Science advocates in the Netherlands are disappointed by the government's 2001 budget, released 19 September in The Hague. To offset years of declining budgets and keep Dutch science competitive, the scientific community had been lobbying for a hefty boost in science spending; instead, the new budget contained a very modest increase.
With two Dutch researchers bagging last year's Nobel Prize for physics and recent analyses rating the Netherlands among the world's scientific leaders, per capita (Science, 7 February 1997, p. 793), there seems little reason to worry. But science advocates say those feats reflect investments made decades ago. As a result of a series of budget cuts over the past 20 years, public and private science spending together have fallen to just over 2% of the gross domestic product--well below that of Japan and the United States, which spend between 2.5% and 3%, and also behind comparably sized countries such as Sweden, Switzerland, and Finland.
Another threat to the country's scientific vigor is a looming shortfall in the research workforce, according to a recent study commissioned by the Dutch parliament. As a result of an imminent retirement wave among senior scientists, paltry pay for young researchers, and the pull of the business world, universities and research organizations could face a shortage of almost 1300 scientists as early as 2003, the study predicts, rising to nearly 3000 in 2008.

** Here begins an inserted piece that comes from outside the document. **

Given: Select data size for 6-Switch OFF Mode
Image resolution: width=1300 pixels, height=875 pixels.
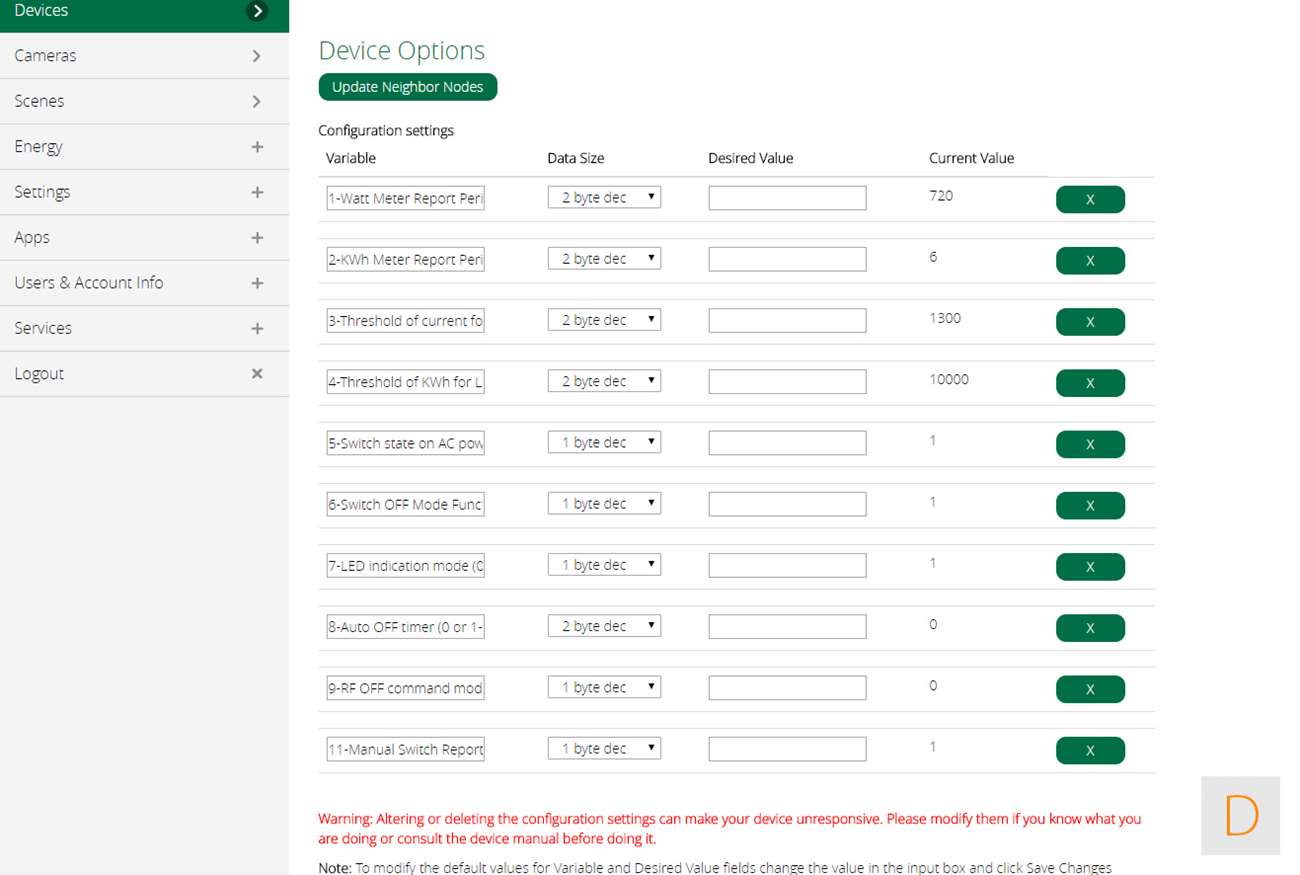Looking at the screenshot, I should (604, 504).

To reverse the trend, Education, Culture, and Science Minister Loek Hermans has launched a $60-million-a-year initiative to retain "adventurous" young scientists who might otherwise pursue a career overseas or forsake science altogether. But there's a catch: The universities and the country's main granting agency, NWO, each have agreed to supply one-third of the money out of their own budgets. So although the plan stimulates rejuvenation, it does little to boost overall science funding.
Scientists are giving the spending plan a lukewarm reception. Utrecht University president Jan Veldhuis argues that universities need about $400 million a year more. "We have to take action now," he says, "if we still want to win Nobel Prizes 20 or 30 years from now."